The court struck down the City of Redmond’s ordinance banning portable and offsite signs because the ordinance had content-based exceptions. Those exceptions rendered the ordinance invalid because they showed that the regulation was more extensive than necessary to promote the stated public interests of safety and aesthetics, according to the Ninth Circuit.
Beginning in late 2002, Dennis Ballen, the owner of Blazing Bagels, had an employee stand on a sidewalk while wearing a sign that said, “Fresh Bagels — Now Open.” The city notified Ballen in June 2003 that the sign violated the city’s portable and off-site sign ordinance, and the city ordered Ballen to cease and desist.
Instead, Ballen sued under federal civil rights law, 42 U.S.C. § 1983, and he won a ruling by Western District of Washington Judge Marsha Pechman. He also received $165,000 in attorney fees and costs. The city appealed, and the Ninth Circuit upheld the ruling and the monetary award.
The Ninth Circuit noted that commercial speech enjoys limited First Amendment protection. The U.S. Supreme Court established a four-prong test for determining the validity of restrictions on commercial speech in Central Hudson Gas & Elec. Corp. v. Public Serv. Comm’n, 447 U.S. 557 (1980). A regulation’s validity depends on (1) whether the speech concerns a lawful activity and is not misleading, (2) whether the asserted government interest is substantial, (3) whether the regulation directly advances that interest, and (4) whether the regulation is not more extensive than necessary.
Both sides conceded the first two prongs had been satisfied. The Ninth Circuit, though, determined that the ordinance failed to satisfy the fourth prong.

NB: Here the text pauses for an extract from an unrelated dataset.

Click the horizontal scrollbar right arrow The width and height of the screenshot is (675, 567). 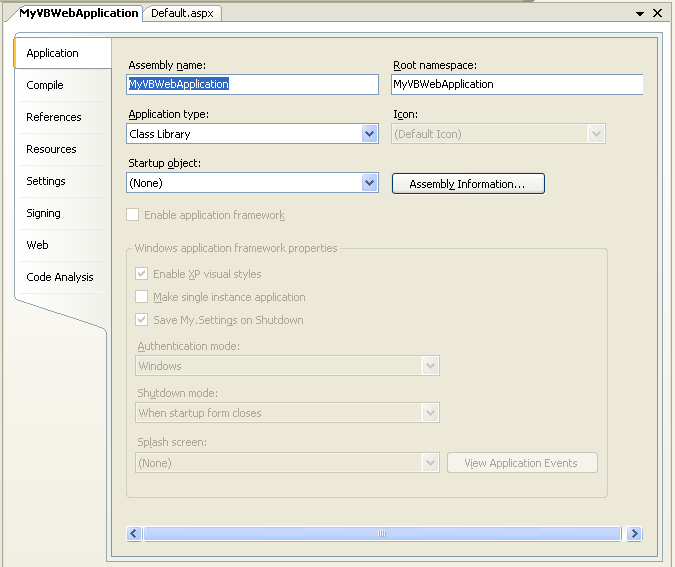(634, 534)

The city’s ordinance exempted 10 categories: banners on the Redmond Way railroad overpass, construction signs, celebration displays, banners in the city center neighborhood, major land use action notices, political signs, real estate signs, temporary window signs, kiosk placards, and signs related to temporary and secondary uses of schools, churches and community buildings.
“Different signs are treated differently based entirely on a sign’s content,” Judge Richard Tallman wrote for the Ninth Circuit. “The city has failed to show how the exempted signs reduce vehicular and pedestrian safety or besmirch community aesthetics any less than the prohibited signs.”
Tallman continued: “While some of the ordinance’s content-based exceptions are reasonable — political signs are subject to strict scrutiny, construction signs promote traffic and pedestrian safety, banner displays may enhance community aesthetics — others compromise the city’s interests. More specifically, ubiquitous real estate signs, which can turn an inviting sidewalk into an obstacle course challenging even the most dextrous hurdler, are an even greater threat to vehicular and pedestrian safety and community aesthetics than the presence of a single employee holding an innocuous sign that read: ‘Fresh Bagels — Now Open.’”
The city could impose time, place and manner restrictions on all signs, or it could restrict signs with live people holding them, according to the Ninth Circuit. But Redmond’s ordinance “is not a reasonable fit between the restriction and the goal.”
As for the monetary award, the Ninth Circuit ruled that Ballen was entitled to the money under 42 U.S.C. § 1988 and that the lower court did not abuse its discretion in determining the amount.
Ballen v. City of Redmond, Nos. 04-35606, 04-35758, 06 C.D.O.S. 8740, 2006 DJDAR 14065. Filed September 15, 2006.